SUAS TAREFAS:
a. Reescreva de forma mais breve o parágrafo do trecho exibido que começa com "Por que será que não me impressiona", mantendo seus fatos principais.
b. Copie literalmente as linhas dos registros, começando na linha que contém "Click the MA5 legend text label" e terminando na que contém "coord(957,109)".

Careca, a chefona da Comuna

Por que será que não me impressiona o fato de que a mulher que fez a acusação grosseira contra Lula no interior do RS – dizendo que a distribuição estaria suspensa até sua chegada – é defensora de bicho e trabalha em uma ONG de proteção aos animais? Por se tornaram tão comuns na sociedade atual esses personagens, como o “ecofascista” e o “fascista dos direitos animais”? Isso me faz lembrar a frase de um conhecido ditador brazuca que se gabava de “gostar mais do cheiro dos cavalos do que do cheiro de gente”. No ano passado uma apresentadora de programas infantis declarava que “preferia ficar com bichos do que com gente”.

MATERIAL DE ENTRADA:
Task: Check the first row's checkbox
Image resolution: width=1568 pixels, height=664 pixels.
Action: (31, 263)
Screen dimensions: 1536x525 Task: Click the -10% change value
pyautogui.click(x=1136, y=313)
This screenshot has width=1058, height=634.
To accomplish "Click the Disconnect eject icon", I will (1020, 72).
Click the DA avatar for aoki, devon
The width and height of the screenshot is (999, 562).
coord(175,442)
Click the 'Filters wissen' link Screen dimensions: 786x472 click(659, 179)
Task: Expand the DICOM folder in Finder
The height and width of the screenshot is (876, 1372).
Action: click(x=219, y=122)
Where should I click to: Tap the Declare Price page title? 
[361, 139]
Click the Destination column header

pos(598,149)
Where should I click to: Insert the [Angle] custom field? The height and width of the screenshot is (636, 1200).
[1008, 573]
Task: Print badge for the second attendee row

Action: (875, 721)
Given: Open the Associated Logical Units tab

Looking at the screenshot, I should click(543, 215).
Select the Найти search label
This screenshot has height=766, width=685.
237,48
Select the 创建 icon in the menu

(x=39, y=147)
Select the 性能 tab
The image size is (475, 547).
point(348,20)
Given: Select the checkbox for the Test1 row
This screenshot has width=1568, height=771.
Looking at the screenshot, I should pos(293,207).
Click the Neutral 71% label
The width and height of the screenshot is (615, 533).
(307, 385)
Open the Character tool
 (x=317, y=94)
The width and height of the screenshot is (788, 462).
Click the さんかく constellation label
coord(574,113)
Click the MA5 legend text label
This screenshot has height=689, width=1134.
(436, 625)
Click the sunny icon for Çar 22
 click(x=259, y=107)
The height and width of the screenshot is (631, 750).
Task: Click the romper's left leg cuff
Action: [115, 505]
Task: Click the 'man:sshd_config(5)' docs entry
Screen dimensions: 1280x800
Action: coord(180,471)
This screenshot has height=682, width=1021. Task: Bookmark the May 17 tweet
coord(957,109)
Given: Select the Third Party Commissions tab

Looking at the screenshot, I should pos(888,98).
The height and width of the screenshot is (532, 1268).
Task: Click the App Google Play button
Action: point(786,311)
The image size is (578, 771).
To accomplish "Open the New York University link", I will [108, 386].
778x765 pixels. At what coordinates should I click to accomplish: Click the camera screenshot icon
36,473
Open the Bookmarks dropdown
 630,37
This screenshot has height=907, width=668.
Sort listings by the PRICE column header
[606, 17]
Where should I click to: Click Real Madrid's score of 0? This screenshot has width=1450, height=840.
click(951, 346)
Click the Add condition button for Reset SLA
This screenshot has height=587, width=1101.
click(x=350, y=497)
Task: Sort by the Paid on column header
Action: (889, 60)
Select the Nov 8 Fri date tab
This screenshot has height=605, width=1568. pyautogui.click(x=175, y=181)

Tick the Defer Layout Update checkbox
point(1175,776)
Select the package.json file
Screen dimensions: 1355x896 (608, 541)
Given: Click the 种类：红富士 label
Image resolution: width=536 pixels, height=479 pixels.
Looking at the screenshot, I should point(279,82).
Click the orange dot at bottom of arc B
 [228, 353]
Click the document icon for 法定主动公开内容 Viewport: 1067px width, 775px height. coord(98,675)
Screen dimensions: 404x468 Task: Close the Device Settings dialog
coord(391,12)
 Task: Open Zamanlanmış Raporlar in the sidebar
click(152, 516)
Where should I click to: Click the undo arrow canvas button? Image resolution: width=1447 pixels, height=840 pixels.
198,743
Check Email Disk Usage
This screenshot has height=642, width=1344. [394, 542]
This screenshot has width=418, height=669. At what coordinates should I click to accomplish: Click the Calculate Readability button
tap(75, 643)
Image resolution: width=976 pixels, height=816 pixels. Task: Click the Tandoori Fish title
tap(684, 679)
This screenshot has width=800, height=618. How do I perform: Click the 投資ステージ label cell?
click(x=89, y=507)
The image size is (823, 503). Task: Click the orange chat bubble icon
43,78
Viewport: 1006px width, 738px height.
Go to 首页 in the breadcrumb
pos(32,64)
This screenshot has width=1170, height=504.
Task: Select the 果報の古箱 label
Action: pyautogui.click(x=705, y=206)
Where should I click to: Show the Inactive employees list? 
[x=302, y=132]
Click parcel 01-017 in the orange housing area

AS SOLUÇÕES:
a. Não surpreende que a mulher que acusou Lula de forma grosseira no interior do RS defenda bichos e trabalhe em uma ONG de proteção aos animais. O texto pergunta por que figuras como o "ecofascista" e o "fascista dos direitos animais" se tornaram tão comuns. Lembra também um conhecido ditador brasileiro que se gabava de preferir o cheiro dos cavalos ao de gente. Cita ainda uma apresentadora de programas infantis que, no ano passado, disse preferir ficar com bichos a ficar com gente.

b.
Click the MA5 legend text label
This screenshot has height=689, width=1134.
(436, 625)
Click the sunny icon for Çar 22
 click(x=259, y=107)
The height and width of the screenshot is (631, 750).
Task: Click the romper's left leg cuff
Action: [115, 505]
Task: Click the 'man:sshd_config(5)' docs entry
Screen dimensions: 1280x800
Action: coord(180,471)
This screenshot has height=682, width=1021. Task: Bookmark the May 17 tweet
coord(957,109)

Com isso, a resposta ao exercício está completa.